Tobias Utter (CDU) fand „das alles unüberlegt“ und versuchte noch einmal der Vernunft die Saaltür zu öffnen, „für die Zukunft unserer Stadt“ eine Lanze zu brechen. Er analysierte die finanziellen Folgen einer Aufhebung der Stadtverordnetenbeschlüsse, erklärte, dass mit dem Inkrafttreten eines Bebauungsplanes Bürgerrechte geschaffen seien, die man nicht ohne weiteres im Handstreich kassieren könne, etwa durch Aufhebung von Beschlüssen. Er warb dafür, nichts zu überstürzen und stattdessen einer fachmännischen Prüfung des Bürgerbegehrens durch die Experten des HSGB zuzustimmen.
Udo Landgrebe (SPD) dankte den Initiatoren des Bürgerbegehrens ausdrücklich, lobte deren beispielhaften Einsatz und beteuerte, dass auch seine Partei „eine architektonisch interessant gestaltete, bürger- und einkaufsfreundliche Innenstadt“ wünsche, dass man auch die Mediathek befürworte, aber keine auf einer Niddabrücke. Den Entwurf des Münchener Architekten Prof. Fred Angerer nannte er eine „architektonische Verfehlung, und keine Bereicherung“.
Klaus Arabin (SPD) sah der CDU und dem Magistrat jetzt den Wind der Öffentlichkeit ins Gesicht blasen und hielt ihnen vor, die Bürger absichtlich zu diskreditieren. Der Magistrat habe außerdem „Dinge voneinander abhängig gemacht, die uns jetzt handlungsunfähig machen“, kritisierte er und forderte Magistrat und CDU auf, Verantwortung zu übernehmen.
Die Stimmung zum Siedepunkt brachte Ulrich Rabl (Grüne). Mit Fakten hielt er sich gar nicht erst auf, er bediente Abstrakteres, wetterte von „Tiefschlag gegen die Demokratie“, „Verschleppungstaktik ohne Ende“, Inkompetenz und Verhinderungsstrategie.
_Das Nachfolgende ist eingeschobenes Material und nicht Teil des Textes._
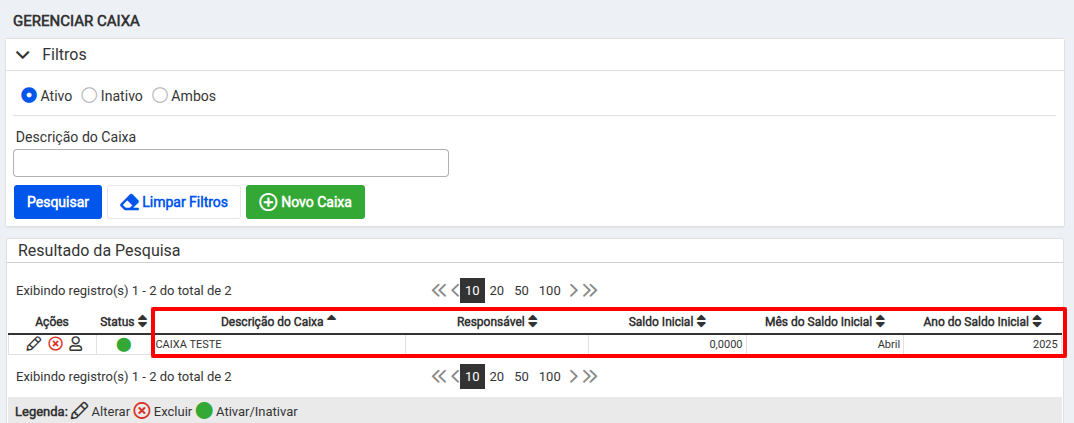Viewport: 1074px width, 423px height.
Task: Set 50 rows per page in bottom paginator
Action: pos(521,376)
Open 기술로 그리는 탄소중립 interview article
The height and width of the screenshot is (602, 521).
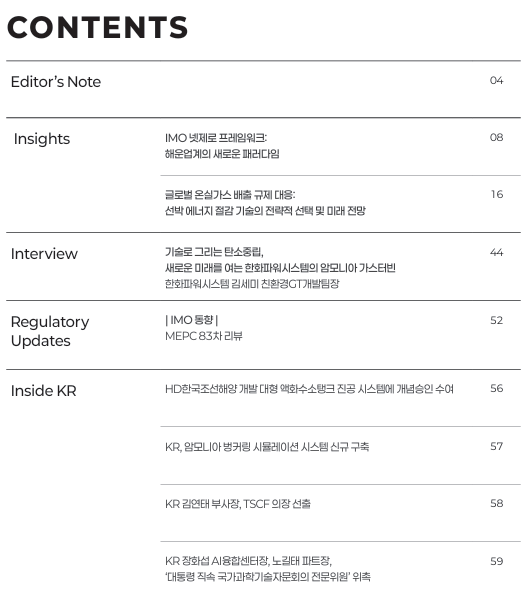280,260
„Wir vertun hier unsere Zeit“, bemerkte Dr. Maetz fast schon resignierend und versuchte noch einmal, die Diskussion sachlich auf das Bürgerbegehren zu konzentrieren. Es blieb beim Versuch. Zu diesem vorgerückten Zeitpunkt interessierten die Fakten nur noch ganz Wenige. Die Wahlkämpfer behielten einfach die Oberhand. Stöhr und Frank versuchten zwischendurch immer wieder mal Wogen zu glätten, so auch FDP-Fraktionschefin Heike Freund-Hahn, doch große Erfolge waren ihnen dabei keine beschieden.
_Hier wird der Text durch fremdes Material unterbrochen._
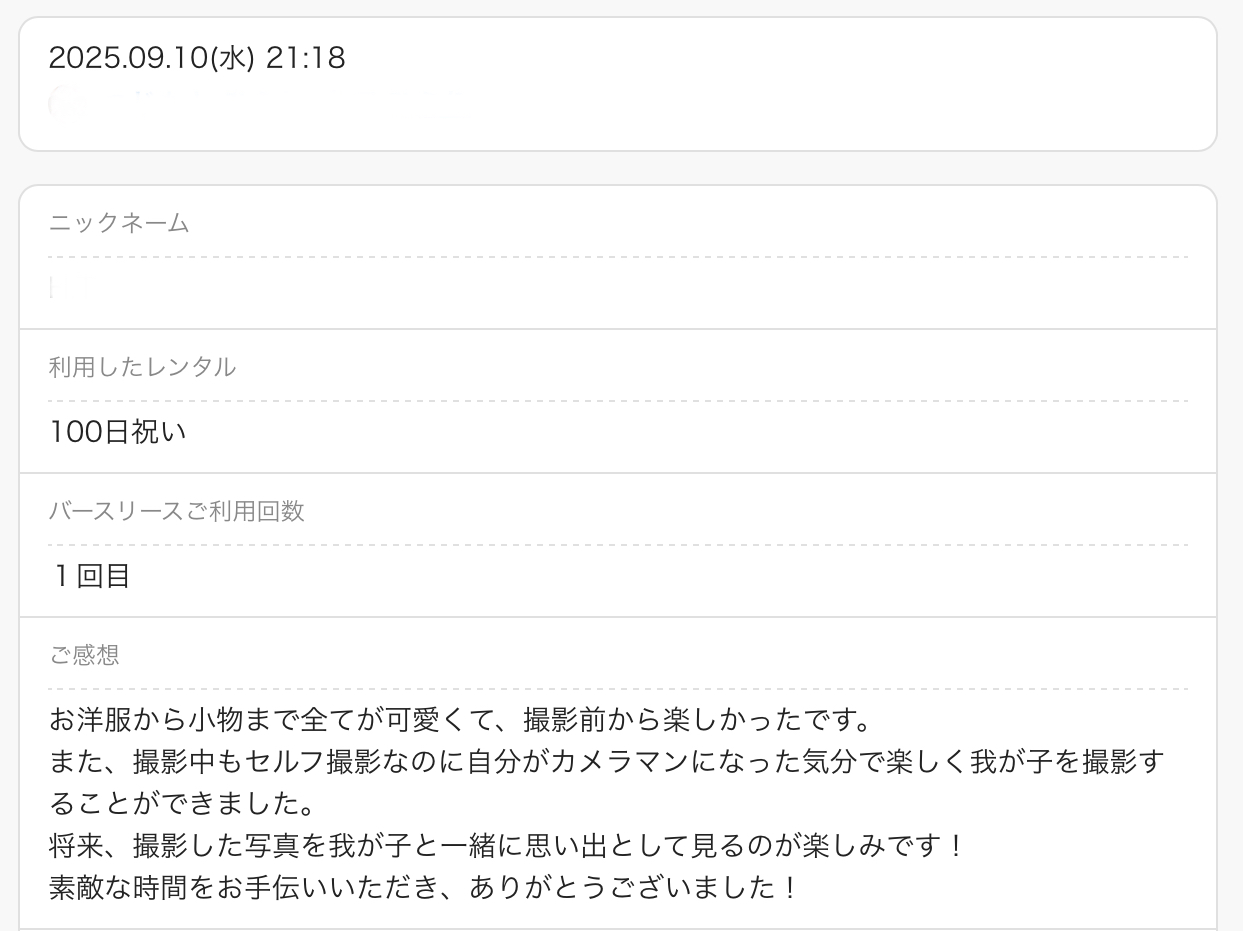Click the review line starting また、撮影中も

[607, 762]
„Demokratien unterliegen nun einmal Regeln, die haben nicht wir gemacht, die sind aber sinnvoll und haben sich bewährt“, versuchte es noch einmal Rechtsdezernent Jörg Frank. Mit Blick auf die zehn bis 15 Prozent Gegenstimmen betonte er noch, dass vergessen werde, dass auch viele Bürger für die Mediathek seien – rein theoretisch kämen nach Adam Riese 85 Prozent der Wahlberechtigten in Frage.
In diese Richtung zog auch Jens Völker (CDU). Die Initiatoren des Bürgerbegehrens hätten es versäumt, im Vorfeld ihre Hausaufgaben zu machen, konstatierte er, jetzt habe man den Schlamassel, aber wegen 10 bis 15 Prozent der Bevölkerung werde man doch keine Beschlüsse der Stadtverordnetenversammlung aus den Angeln heben, sagte er.
Nach etlichen weiteren rednerischen Interventionen, die weder Argumente noch neue Standpunkte in die Debatte einführten, gelangte das Parlament endlich auf die Zielgerade. Der Antrag der SPD, die parlamentarischen Novemberbeschlüsse aufzuheben und dem Bürgerbegehren zu folgen, fiel trotz der Befürwortung der Grünen durch den Rost. Der CDU-Antrag wurde daraufhin ohne Gegenstimmen und Enthaltungen unisono angenommen. Fazit: Die Experten des HSGB prüfen jetzt das Bürgerbegehren auf seine Rechtmäßigkeit und Gesetzeskonformität. Danach wird man weiter sehen.